By Will Johnson
EAST TEXAS – Similar to the leadership emanating from Washington, DC, state leaders seemingly punted in the battle against COVID-19 when it comes to re-opening schools in Texas.
In a statement issued on Friday, July 31, officials in Austin placed the responsibility squarely on the backs of school board members and asserted county/city elected officials have no real say in school operations, no matter how bad a local COVID-19 outbreak becomes.
The statement was issued by Texas Gov. Greg Abbott, along with Lt. Gov. Dan Patrick, Speaker Dennis Bonnen, Senate Education Chairman Larry Taylor, and House Education Chairman Dan Huberty.
The statement reads:
The top priority is protecting the safety and health of students, teachers, staff, and families. To achieve that goal, the TEA (Texas Education Agency) provided local school boards the flexibility they need to open schools in ways that ensure public safety while also providing the best education options for students during this challenging school year.
The TEA guidance applies long-standing state law and Executive Orders to conclude that the authority to make decisions on when and how schools safely open rests with the constitutionally and statutorily established local school boards.
The authority to decide when the school year will begin lies with local school boards. They can choose dates in August, September, or even later. But, whenever the local school board chooses to open, the board must comply with the requirement to provide the necessary number of days and hours of instruction for students.
The authority to decide how schools will safely open this year, again, lies with local school boards. It can be with students in schools, it can be through remote learning, or a combination of the two. In making that decision, school boards have the ability to base their decisions on advice and recommendations by local public health authorities but are not bound by those recommendations.
As the TEA previously announced, school boards have up to a 4-week back to school transition period during which they can offer a solely remote instructional setting if that is deemed needed for the health and safety of students, teachers, staff and parents. After 4 weeks, the school district can extend the transition period up to another 4 weeks with a vote of the school board and receiving a waiver. If any school district believes they need an extension beyond 8 weeks due to COVID-19 related issues, the TEA will review that request on a case-by-case basis.
If at any time during the school year a COVID-19 case is confirmed on a school campus, the school board has the ability to close the campus for up to 5 days to sanitize the campus. Schools that close under this scenario will continue to be funded for providing remote-only instruction.
Additionally, during the course of the school year, a local public health authority may determine that a school building must be closed in response to an outbreak. If that occurs, that school will continue to receive funding for providing remote-only instruction during the period of that closure.
Local school boards also have the flexibility to achieve health and safety goals by offering alternating on-campus/remote instruction for high school students in order to reduce the number of students in campus buildings at one time.

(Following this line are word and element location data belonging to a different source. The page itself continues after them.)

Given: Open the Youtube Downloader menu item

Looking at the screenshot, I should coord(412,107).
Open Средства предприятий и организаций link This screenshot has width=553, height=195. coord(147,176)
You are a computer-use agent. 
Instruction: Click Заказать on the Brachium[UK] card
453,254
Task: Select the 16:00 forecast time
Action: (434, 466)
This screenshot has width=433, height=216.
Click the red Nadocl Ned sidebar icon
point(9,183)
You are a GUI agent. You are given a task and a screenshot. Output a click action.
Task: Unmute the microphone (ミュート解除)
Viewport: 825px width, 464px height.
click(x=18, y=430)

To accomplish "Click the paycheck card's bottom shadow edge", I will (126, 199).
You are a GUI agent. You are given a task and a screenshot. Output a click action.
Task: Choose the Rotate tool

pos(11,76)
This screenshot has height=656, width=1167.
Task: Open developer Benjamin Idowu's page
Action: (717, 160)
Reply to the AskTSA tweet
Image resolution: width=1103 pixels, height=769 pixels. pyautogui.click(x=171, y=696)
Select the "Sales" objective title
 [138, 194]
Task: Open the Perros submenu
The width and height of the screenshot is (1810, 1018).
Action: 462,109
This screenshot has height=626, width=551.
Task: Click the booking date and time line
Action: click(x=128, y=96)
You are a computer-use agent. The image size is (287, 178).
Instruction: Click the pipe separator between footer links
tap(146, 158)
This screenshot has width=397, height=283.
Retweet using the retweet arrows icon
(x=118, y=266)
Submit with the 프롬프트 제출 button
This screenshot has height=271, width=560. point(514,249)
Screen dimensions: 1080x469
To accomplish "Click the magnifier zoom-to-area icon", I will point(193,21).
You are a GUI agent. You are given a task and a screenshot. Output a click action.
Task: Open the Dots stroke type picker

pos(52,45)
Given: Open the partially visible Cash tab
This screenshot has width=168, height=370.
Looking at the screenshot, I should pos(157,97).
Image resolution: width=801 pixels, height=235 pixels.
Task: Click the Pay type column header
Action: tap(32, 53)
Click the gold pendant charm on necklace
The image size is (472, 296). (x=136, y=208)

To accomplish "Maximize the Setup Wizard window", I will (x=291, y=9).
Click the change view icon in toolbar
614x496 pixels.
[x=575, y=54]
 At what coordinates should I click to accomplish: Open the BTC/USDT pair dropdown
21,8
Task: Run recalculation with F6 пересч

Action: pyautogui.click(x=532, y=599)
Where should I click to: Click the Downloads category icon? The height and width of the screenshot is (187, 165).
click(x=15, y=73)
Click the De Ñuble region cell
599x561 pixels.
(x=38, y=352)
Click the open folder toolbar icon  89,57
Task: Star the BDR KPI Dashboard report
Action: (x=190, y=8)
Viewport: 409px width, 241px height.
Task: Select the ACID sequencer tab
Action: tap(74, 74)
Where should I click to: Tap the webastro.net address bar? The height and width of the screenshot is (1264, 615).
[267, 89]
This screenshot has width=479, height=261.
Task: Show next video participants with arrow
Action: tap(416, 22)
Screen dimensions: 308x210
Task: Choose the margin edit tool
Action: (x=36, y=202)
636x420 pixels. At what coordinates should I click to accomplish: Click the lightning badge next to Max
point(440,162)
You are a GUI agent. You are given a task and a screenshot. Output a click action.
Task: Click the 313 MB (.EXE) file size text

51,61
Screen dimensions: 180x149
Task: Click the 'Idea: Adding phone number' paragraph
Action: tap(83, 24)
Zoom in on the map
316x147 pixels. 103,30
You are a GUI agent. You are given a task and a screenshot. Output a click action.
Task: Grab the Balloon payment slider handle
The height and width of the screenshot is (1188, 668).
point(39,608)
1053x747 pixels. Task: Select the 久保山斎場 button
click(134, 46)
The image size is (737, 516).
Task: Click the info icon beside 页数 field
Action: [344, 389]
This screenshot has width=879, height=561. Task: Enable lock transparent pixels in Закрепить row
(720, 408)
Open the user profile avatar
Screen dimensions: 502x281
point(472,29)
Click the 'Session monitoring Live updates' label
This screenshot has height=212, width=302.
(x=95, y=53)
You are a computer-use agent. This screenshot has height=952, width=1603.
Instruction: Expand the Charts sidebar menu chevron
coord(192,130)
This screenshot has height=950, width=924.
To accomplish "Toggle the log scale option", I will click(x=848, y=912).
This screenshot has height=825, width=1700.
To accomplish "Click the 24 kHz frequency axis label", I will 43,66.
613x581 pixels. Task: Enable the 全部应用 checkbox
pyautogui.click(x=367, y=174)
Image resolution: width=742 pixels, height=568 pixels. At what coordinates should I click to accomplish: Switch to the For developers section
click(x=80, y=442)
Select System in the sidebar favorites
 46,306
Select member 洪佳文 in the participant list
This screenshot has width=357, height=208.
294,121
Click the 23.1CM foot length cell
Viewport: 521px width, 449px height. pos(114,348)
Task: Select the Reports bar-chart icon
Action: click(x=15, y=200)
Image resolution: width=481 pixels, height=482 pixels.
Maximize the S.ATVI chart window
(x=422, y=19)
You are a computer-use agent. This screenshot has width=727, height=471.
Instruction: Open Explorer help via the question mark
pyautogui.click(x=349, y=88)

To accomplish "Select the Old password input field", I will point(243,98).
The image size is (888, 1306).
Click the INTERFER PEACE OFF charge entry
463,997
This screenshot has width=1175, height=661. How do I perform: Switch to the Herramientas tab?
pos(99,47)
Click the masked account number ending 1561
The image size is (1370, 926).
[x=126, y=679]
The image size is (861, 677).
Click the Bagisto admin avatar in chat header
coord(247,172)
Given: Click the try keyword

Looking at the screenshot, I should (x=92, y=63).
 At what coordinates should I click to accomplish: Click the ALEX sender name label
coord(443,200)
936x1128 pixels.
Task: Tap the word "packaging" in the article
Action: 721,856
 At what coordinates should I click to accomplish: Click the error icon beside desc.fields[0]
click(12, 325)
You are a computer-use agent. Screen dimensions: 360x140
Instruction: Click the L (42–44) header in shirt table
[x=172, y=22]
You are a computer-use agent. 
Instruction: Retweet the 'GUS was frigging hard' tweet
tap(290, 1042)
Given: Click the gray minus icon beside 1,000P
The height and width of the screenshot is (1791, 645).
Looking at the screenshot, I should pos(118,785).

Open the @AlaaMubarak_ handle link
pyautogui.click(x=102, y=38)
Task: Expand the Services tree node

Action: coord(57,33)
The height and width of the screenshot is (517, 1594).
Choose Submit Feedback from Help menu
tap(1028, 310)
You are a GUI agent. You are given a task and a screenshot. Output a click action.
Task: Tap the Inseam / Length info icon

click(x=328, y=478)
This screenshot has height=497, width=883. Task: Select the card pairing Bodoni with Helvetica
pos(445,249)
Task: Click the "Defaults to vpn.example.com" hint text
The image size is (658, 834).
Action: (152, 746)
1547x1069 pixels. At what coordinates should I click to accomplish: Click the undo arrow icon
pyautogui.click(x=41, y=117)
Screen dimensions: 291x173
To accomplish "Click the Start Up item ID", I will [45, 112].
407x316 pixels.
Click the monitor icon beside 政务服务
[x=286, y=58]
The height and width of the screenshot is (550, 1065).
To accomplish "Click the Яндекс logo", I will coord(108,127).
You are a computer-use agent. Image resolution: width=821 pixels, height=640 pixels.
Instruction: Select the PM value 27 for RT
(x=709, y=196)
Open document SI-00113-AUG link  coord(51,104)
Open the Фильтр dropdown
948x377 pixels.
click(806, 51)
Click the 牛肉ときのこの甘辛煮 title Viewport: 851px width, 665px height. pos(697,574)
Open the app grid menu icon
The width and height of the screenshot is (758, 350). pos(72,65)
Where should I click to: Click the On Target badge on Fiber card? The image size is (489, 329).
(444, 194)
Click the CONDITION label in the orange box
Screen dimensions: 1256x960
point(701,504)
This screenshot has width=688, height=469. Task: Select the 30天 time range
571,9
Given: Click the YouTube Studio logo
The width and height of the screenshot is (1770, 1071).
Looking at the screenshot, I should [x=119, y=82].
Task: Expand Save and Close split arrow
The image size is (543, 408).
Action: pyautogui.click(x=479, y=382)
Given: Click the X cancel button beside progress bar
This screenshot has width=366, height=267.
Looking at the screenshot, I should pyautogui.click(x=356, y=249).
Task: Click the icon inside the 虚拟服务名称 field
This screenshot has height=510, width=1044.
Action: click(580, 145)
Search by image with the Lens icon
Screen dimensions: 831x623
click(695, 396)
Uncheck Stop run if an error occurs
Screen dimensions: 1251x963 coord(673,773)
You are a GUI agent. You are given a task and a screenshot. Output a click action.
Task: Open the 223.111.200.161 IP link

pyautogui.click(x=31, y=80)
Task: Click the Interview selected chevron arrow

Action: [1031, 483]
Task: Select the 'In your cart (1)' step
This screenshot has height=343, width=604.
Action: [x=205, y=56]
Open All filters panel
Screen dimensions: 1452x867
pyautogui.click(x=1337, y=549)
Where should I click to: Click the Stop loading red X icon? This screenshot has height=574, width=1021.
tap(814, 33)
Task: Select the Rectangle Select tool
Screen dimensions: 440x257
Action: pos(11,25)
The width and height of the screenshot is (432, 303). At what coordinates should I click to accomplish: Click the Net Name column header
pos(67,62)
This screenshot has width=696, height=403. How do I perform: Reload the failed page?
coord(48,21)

The TEA and the Attorney General correctly note that local health authorities play an important role in school closure determinations during the course of a school year if it is determined that a contamination has occurred necessitating closure, but local health authorities do not have the power to issue preemptive, blanket closures of schools weeks or months in advance of when a school may open its doors to students. Pre-existing Executive Orders have repeatedly made clear that local government operations, such as public schools, are permitted to be open.
School boards established by the Texas legislature play a unique and pivotal role in school decisions that must not be superseded by other local authorities unless expressly allowed. It is clear that school boards can and should work collaboratively with, but not be subject to the advance directives of, local public health authorities, to ensure a safe and effective learning environment for Texas students.